The Chancellor can stick to his debt target by following Canada’s lead
ON WEDNESDAY the Chancellor will announce whether he plans to stick to the government’s pledge that debt will fall as a share of gross domestic product (GDP) by 2015/16. Worse than expected growth forecasts make it more – not less – vital that he sticks to that plan.
Economic forecasters are lining up to predict that the government is set to miss the target. The Institute for Fiscal Studies (IFS) predicts the shortfall will be £16-27bn; Citigroup’s estimated overshoot is £40-50bn. The IFS has urged the government to ditch a target it sees as a poor measure of financial sustainability. The Chancellor should resist these calls on economic, moral and political grounds.
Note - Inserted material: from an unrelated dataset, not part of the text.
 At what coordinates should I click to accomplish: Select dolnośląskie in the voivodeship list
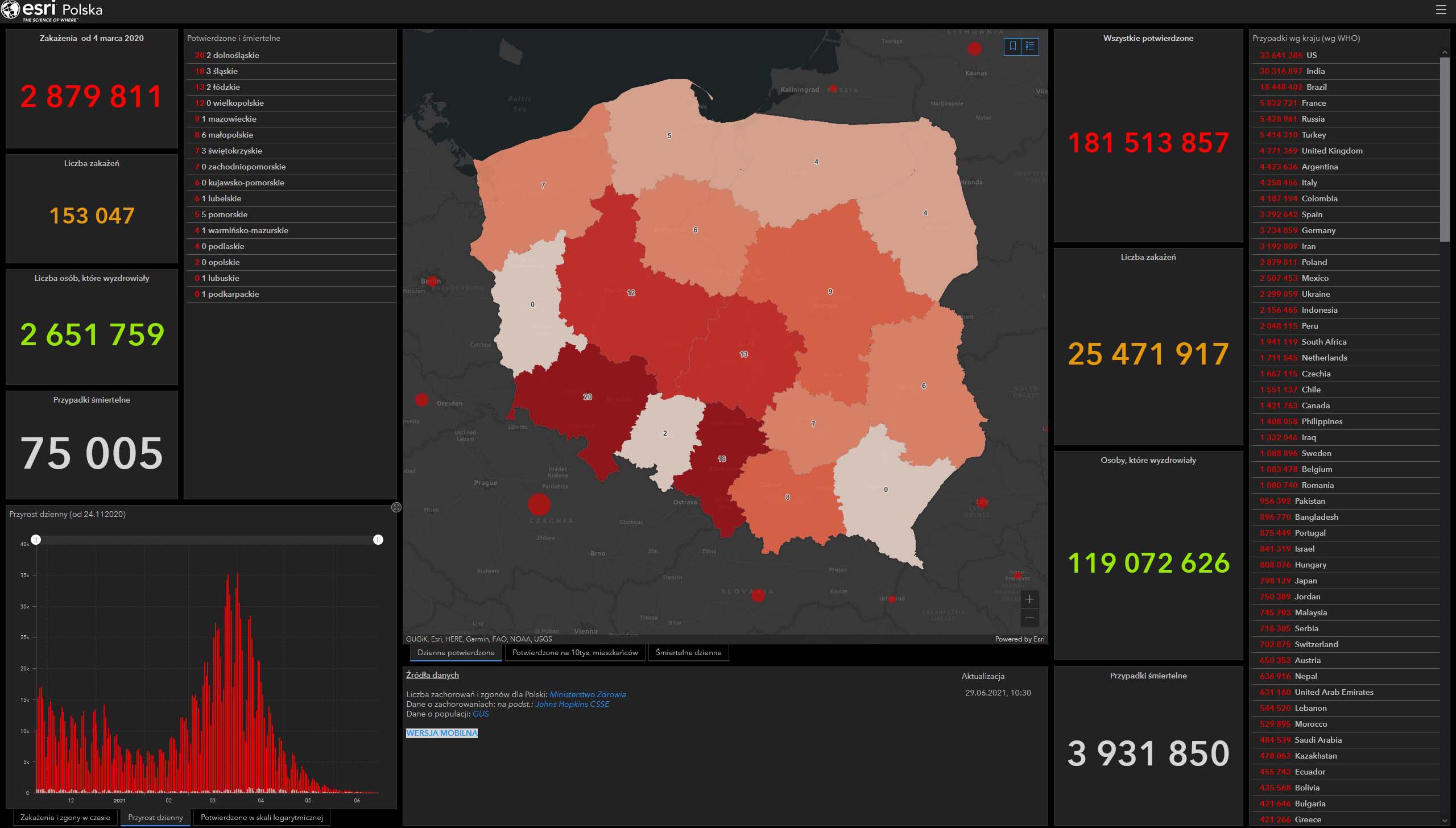(236, 55)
Britain has a public spending problem that is pushing government debt into the economic danger zone. According to the OECD, UK public spending between 2000 and 2010 rose by 14 per cent of GDP. It remains a fraction below the debt-wracked Eurozone average. There is a correlation between high levels of public spending and sluggish growth. But the worrying evidence relates to the economic impact of total debt that flows from higher interest rates, loss of market confidence, crowding out the private sector, and more vulnerability to crises.
A 2010 report for the International Monetary Fund (IMF) found that a 10 per cent increase in debt to GDP slows growth by 0.2 per cent per year and, when debt hits 90 per cent of GDP, growth suffers in advanced economies by an average of 1.3 per cent per year.
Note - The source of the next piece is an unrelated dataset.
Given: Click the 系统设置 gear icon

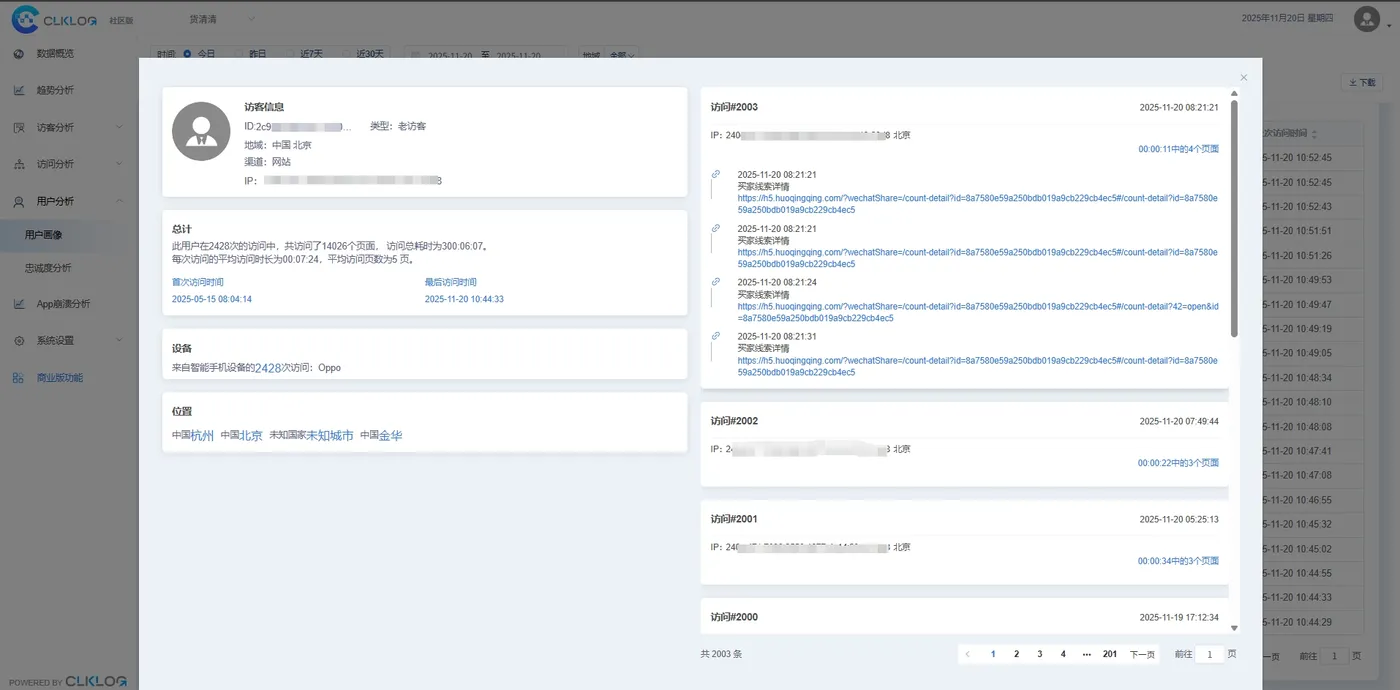Looking at the screenshot, I should (19, 340).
How close is Britain to the danger zone? According to the IMF, this year UK gross government debt hit 89 per cent of GDP – with net debt at 84 per cent. It has doubled over ten years, a trajectory which, if unchecked, will fly past the 90 per cent tipping point within 12 months. The target may be artificial, but the reality remains dire.
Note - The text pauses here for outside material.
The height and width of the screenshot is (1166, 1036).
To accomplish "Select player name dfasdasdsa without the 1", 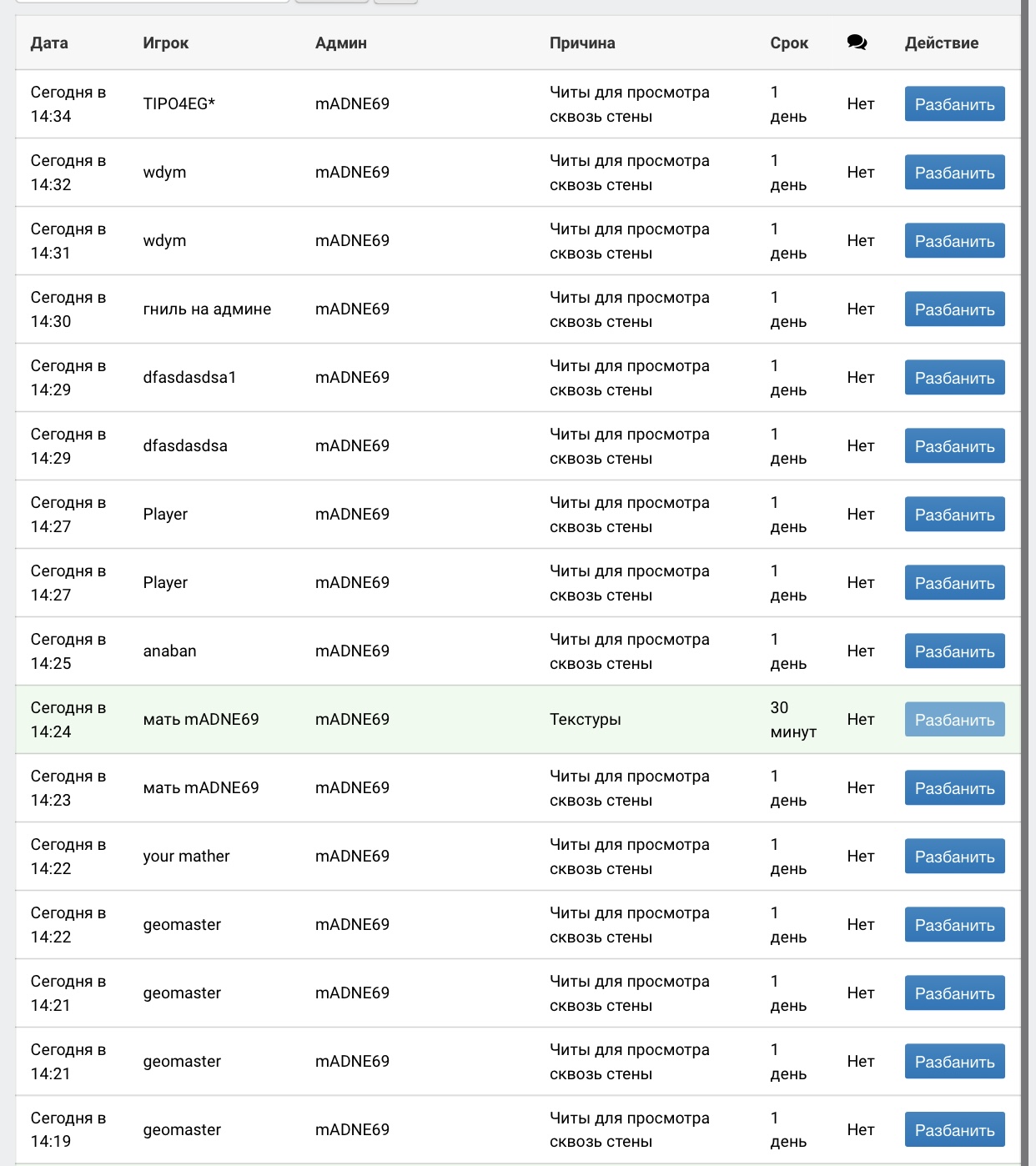I will 185,446.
There is a compelling moral dimension, too. In 2010, the National Institute for Economic and Social Research estimated that total UK public debt was the equivalent of leaving each child growing up today with a tax bill of £200,000. Such unfairness dwarfs the current gripes over cuts. Likewise, aside from the political embarrassment of abandoning a key economic benchmark, the public at large will not understand how a five year austerity programme can lead to exponentially rising debt.
How should the target be met? We could learn from the experiences of Mark Carney, the new Canadian governor of the Bank of England. Canada cut its deficit in the 1990s by questioning whole areas of government activity – rather than merely salami-slicing budgets. The UK government still has ample scope to adopt a similar approach.
Britain has twenty central government departments that inflate capital and administration costs. The US has 15 federal departments, Germany has 14. Even high-spending social democracies like Denmark and Sweden have fewer ministries than we do. Options for consolidation include merging the two environmental departments, dovetailing the Department for International Development back into the Foreign & Commonwealth Office, abolishing the Department for Business, Innovation and Skills (hiving essential programme spending into the Treasury), and cutting the Government Equalities Office (which duplicates the Equalities and Human Rights Commission).
These modest measures alone would save up to £20bn each year and enable the government to spare frontline public services and avoid harming the economic recovery. As the number of government ministers shrank, coalition politicians would also be in a stronger position to cajole the public with its signature theme tune that “we are all in this together”.
Beyond Whitehall, bringing troops home from Afghanistan a year early would save £3.6bn. If EU budget negotiations led to the repatriation of the ‘structural funds’ to help poorer regions, the UK would save another £3.5bn per year.
This way, the government could start to tackle the debt, not just the deficit, and create enough headroom to deliver a cut in business taxes that would boost growth and generate revenue, sparking a virtuous economic cycle.
The public recognises that turning government debt around is like an oil tanker reversing course. But, five years is long enough for even the bulkiest of carriers to change course.
Dominic Raab is the Conservative MP for Esher & Walton.